### [What needs to be done]
Among the lines below, output only those between the line holding "Task: Click muted" and the line holding "Where should I click to: Open", inclusive, exactly as written and with no pictures.

──────── Data records ────────

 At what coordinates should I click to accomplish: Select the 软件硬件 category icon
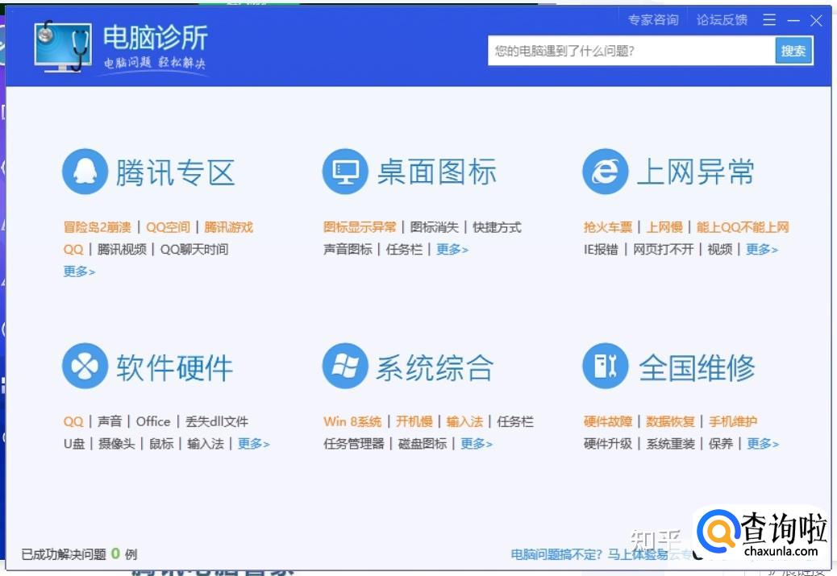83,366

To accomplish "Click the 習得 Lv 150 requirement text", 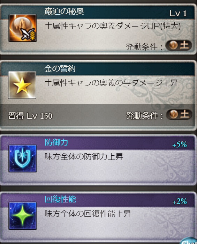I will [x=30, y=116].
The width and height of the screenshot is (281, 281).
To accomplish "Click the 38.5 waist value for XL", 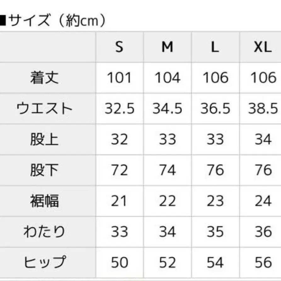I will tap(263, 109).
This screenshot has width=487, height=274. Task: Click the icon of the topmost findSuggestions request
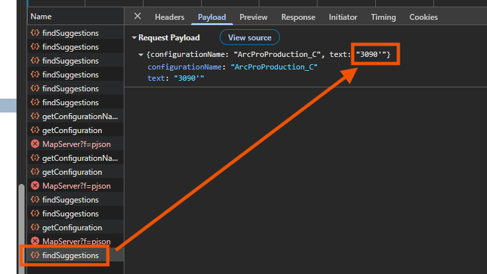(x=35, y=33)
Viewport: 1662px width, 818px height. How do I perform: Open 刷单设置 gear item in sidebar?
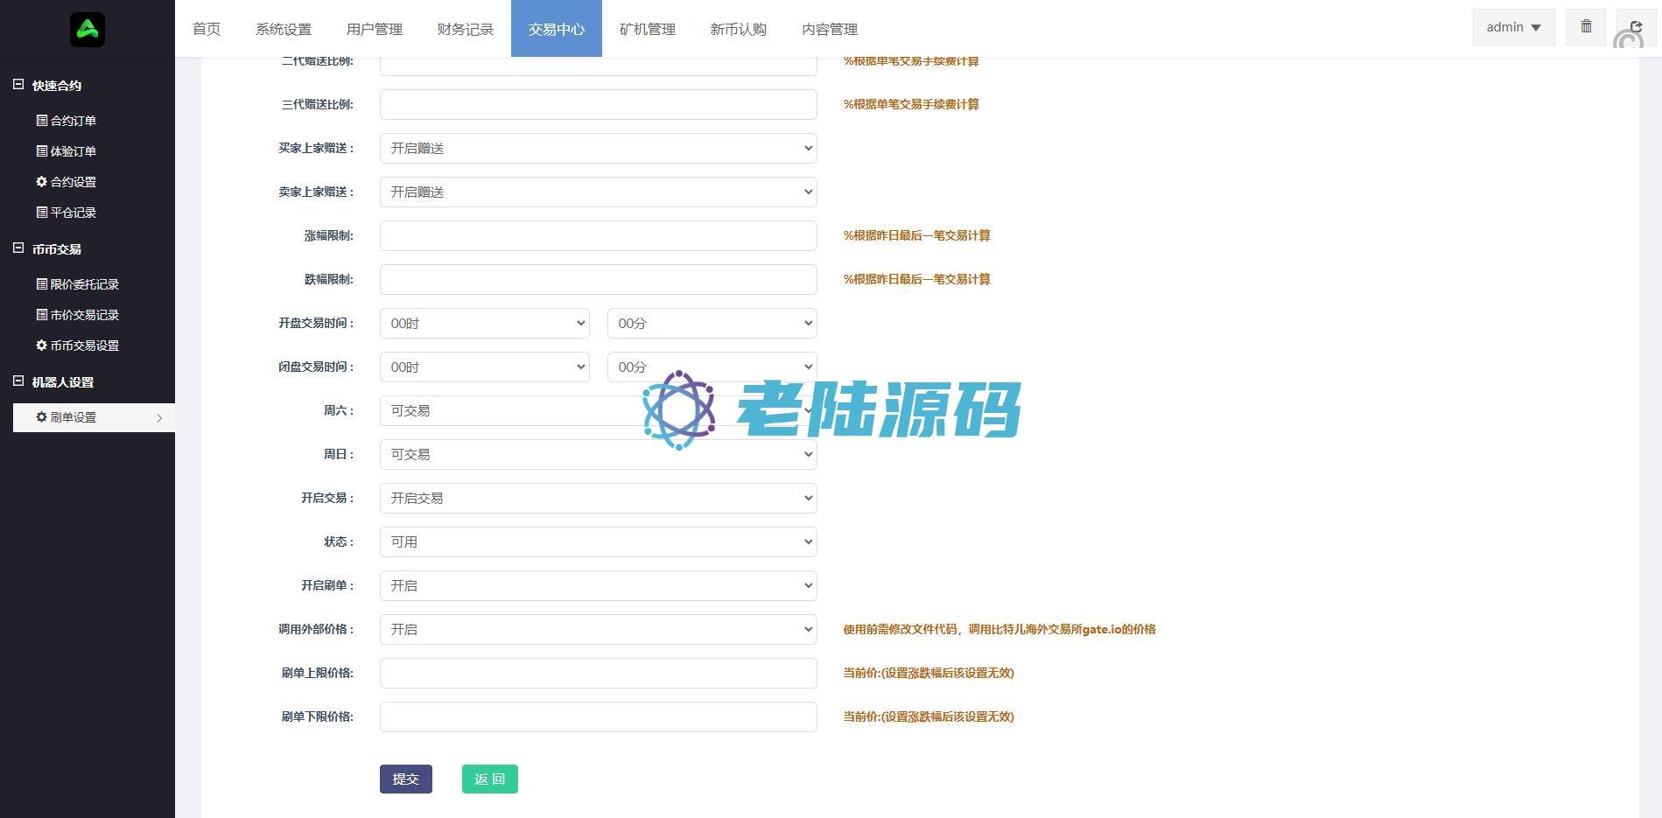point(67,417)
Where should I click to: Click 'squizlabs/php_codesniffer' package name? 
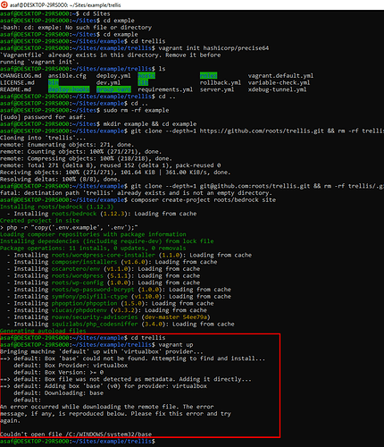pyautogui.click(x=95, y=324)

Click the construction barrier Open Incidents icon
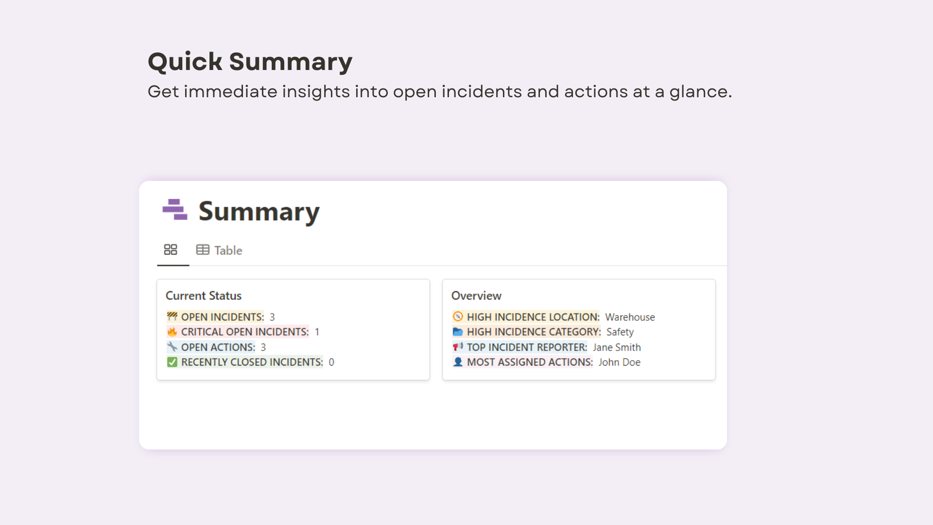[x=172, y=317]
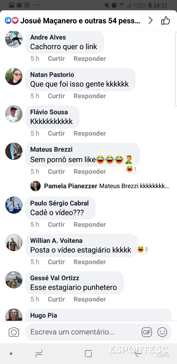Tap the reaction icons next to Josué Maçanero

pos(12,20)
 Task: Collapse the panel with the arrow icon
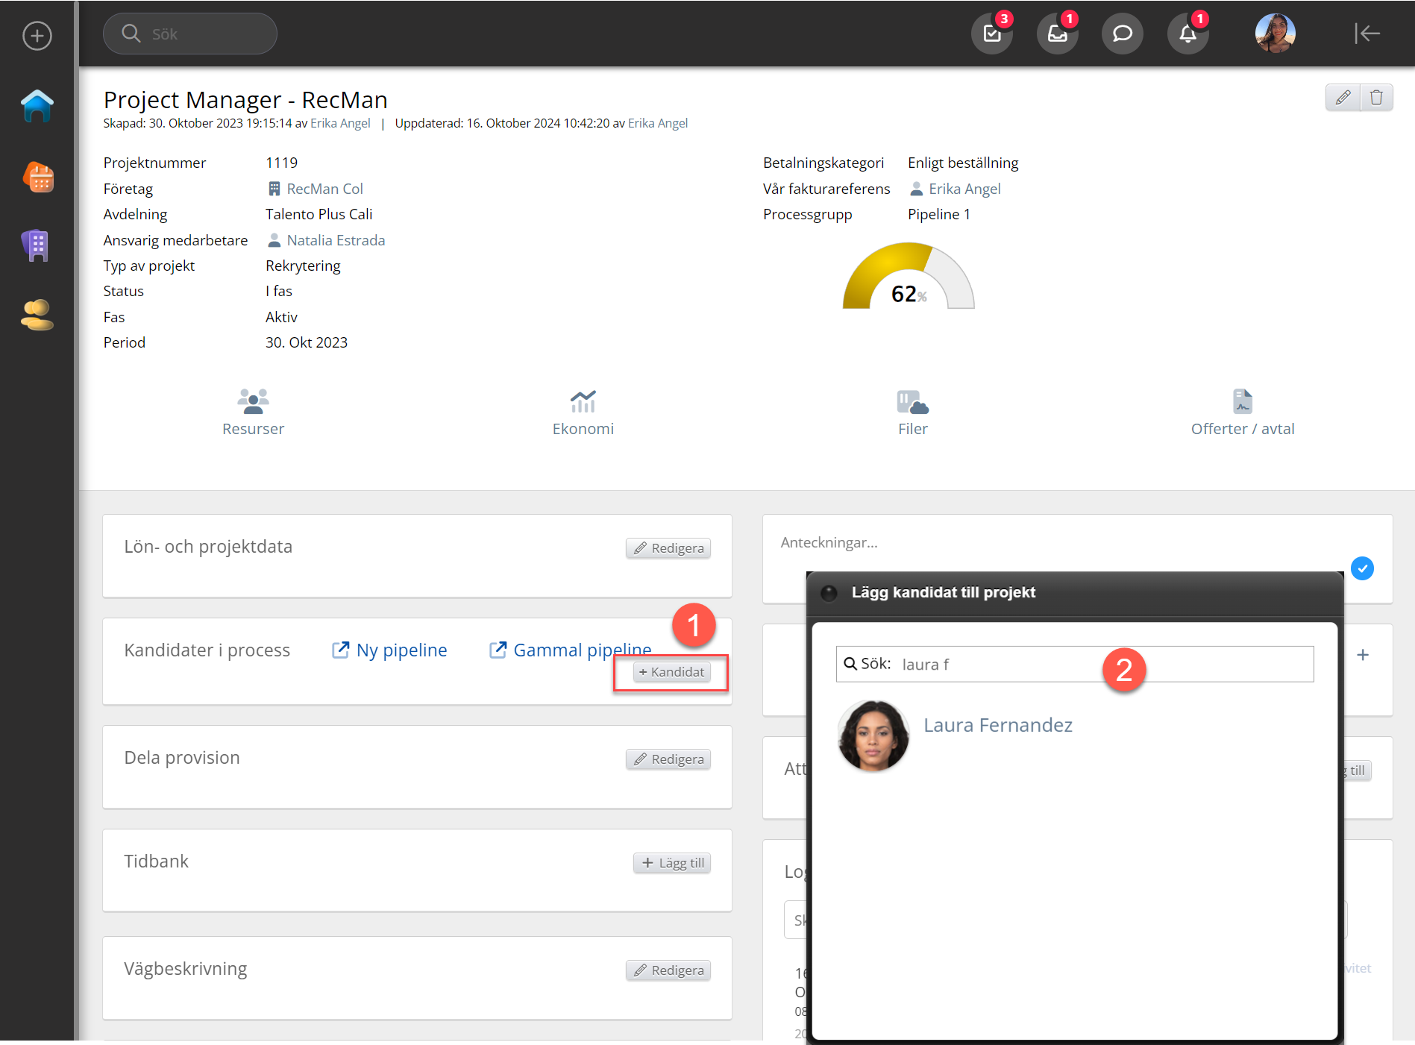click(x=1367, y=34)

────────
──────── Data records ────────

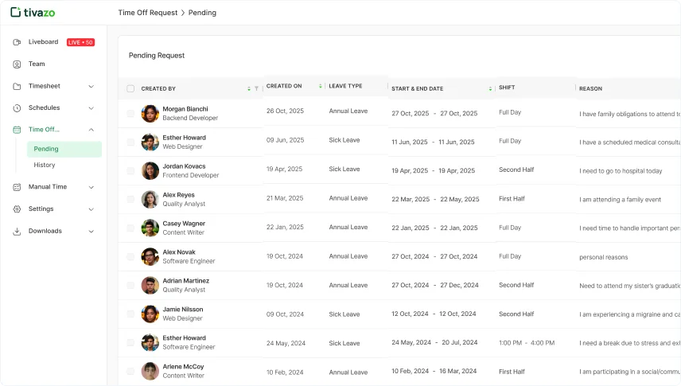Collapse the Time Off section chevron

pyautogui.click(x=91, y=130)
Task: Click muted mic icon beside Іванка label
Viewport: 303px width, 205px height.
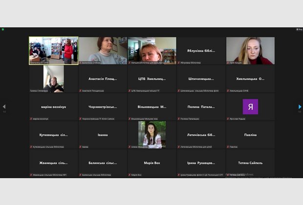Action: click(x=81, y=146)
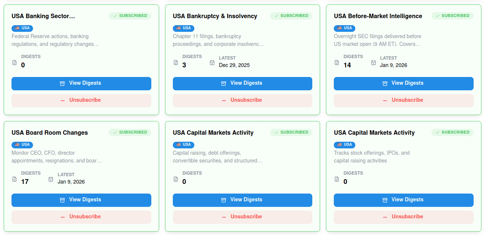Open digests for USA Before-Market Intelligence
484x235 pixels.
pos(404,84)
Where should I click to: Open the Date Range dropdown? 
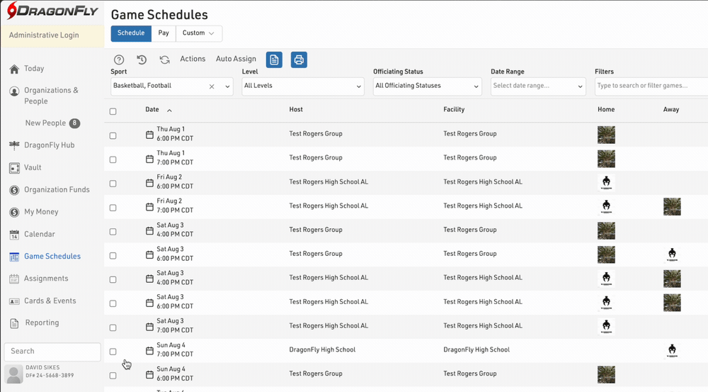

────────

### [Solution for this exercise]
Task: Click muted mic icon beside Іванка label
Viewport: 303px width, 205px height.
Action: click(x=81, y=146)
Open digests for USA Before-Market Intelligence
484x235 pixels.
pos(404,84)
Where should I click to: Open the Date Range dropdown? 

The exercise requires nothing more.